North Korea made a failed attempt to launch a mid-range ballistic missile hours ahead of the final U.S. presidential debate on Wednesday, apparently hoping to redirect the spotlight toward its weapons development.
Pyongyang fired what was assumed to be a Musudan mid-range missile at about 6.30 am local time, U.S. Strategic Command said, just three hours before the third and final showdown between Hillary Clinton and Donald Trump in Las Vegas.
The abortive show of force came after the U.S. and South Korea condemned Pyongyang for launching a Musudan missile less than a week earlier. That attempt also ended in failure after the missile exploded shortly after takeoff, the allies said.
With a presumed range of more than 3,000 km, a functional Musudan would theoretically be capable of striking U.S. bases in Japan and Guam, as well as threatening South Korea. While the missile has undergone a string of failed launches and has never demonstrated its full range, an analysis published by 38 North this week warned that it could be fully operational within months.
“If they continue at this rate, the Musudan intermediate-range ballistic missile could enter operational service sometime next year–much sooner than had previously been expected,” wrote John Schilling, an aerospace engineer.
At the same time as it has been honing its missile capabilities, Kim Jong-un’s regime has advanced a nuclear program that has drawn censure and sanctions from the United Nations Security Council. Last month, Pyongyang carried out its fifth and biggest nuclear test, an unprecedented achievement for being its second successful detonation in a year.
North Korea typically places military force front and center of its propaganda efforts, as both a deterrent to U.S. intervention and a bargaining chip to extract aid and relief from sanctions. With the timing of its latest launch, Pyongyang may have hoped to propel itself back to the top of the U.S. political agenda.
“Just like Dr. Strangelove said: A doomsday machine is useless if nobody knows that you have it,” said Daniel Pinkston, a North Korea analyst at Troy University.
“They will utilize their military capabilities for coercive purposes, of course,” he added.
If Pyongyang was gunning for a mention on the presidential debate stage, it failed.
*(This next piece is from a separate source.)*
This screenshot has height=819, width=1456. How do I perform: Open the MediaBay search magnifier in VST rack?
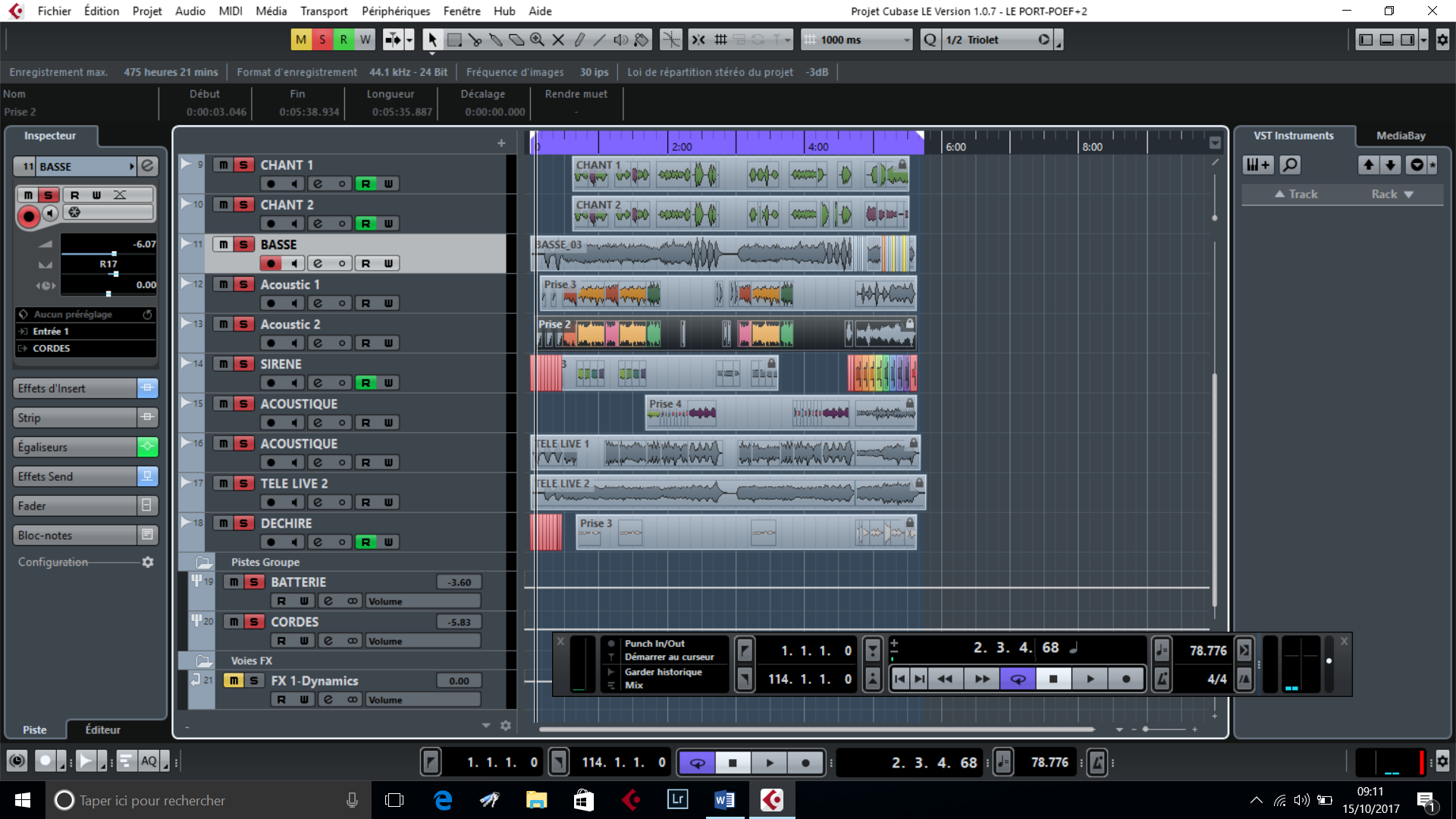click(1291, 165)
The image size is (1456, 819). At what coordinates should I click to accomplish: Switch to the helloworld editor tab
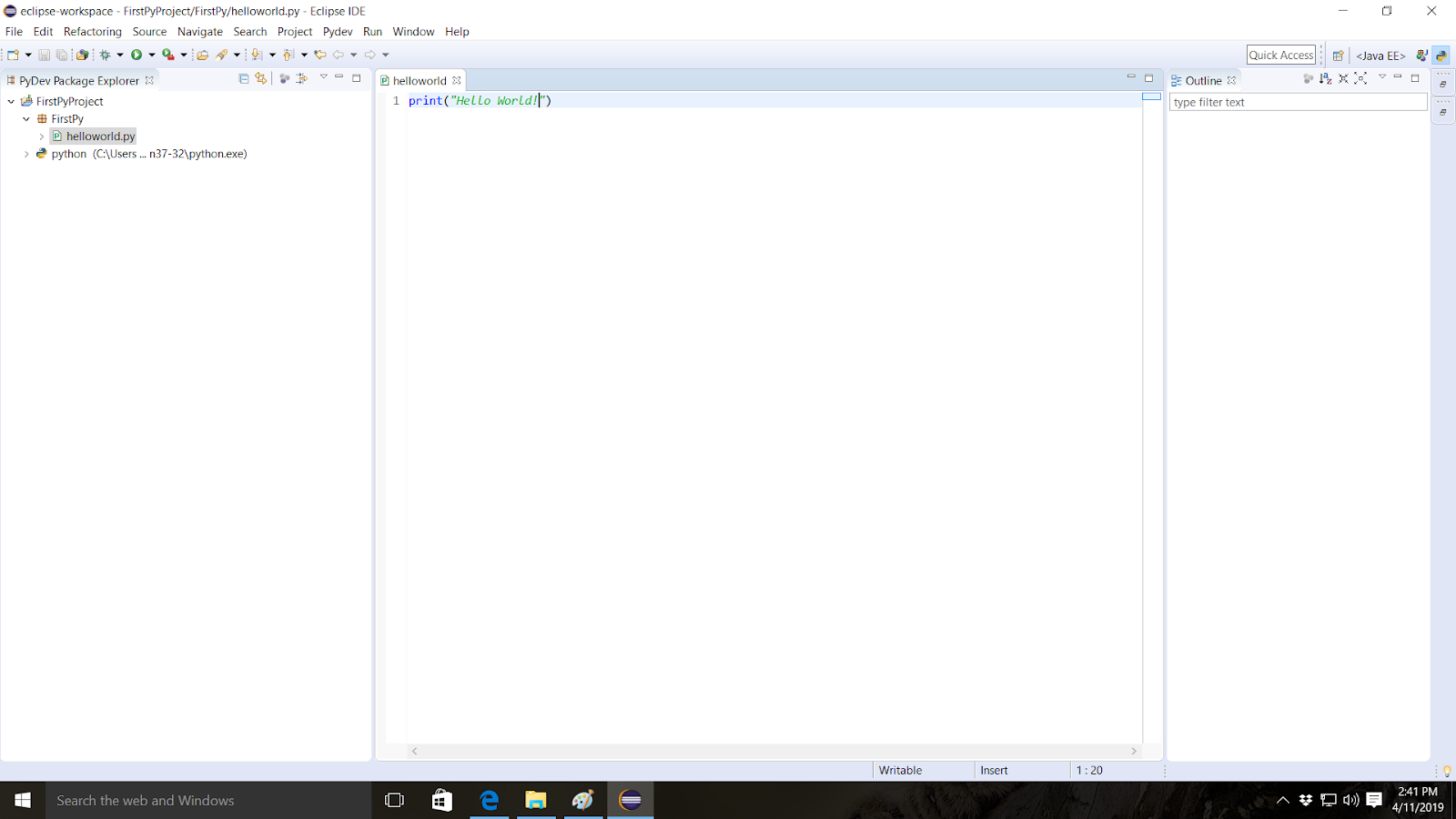coord(420,80)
Neither the Democratic nor Republican candidate made even a passing reference to North Korea, although Trump did reiterate his call for South Korea to pay more toward the cost of stationing U.S. troops on its soil.
Previously, former Secretary of State Clinton has supported additional sanctions against the regime, while calling for renewed pressure on China so it will tame its ally.
In stark contrast to the current policy of President Obama, Trump has indicated a willingness to talk to Kim without strings and suggested South Korea and Japan should be allowed acquire their own nuclear deterrent.
During the second presidential debate, Trump said China should “go into” North Korea, sparking discussion about whether he was advocating military intervention by Beijing.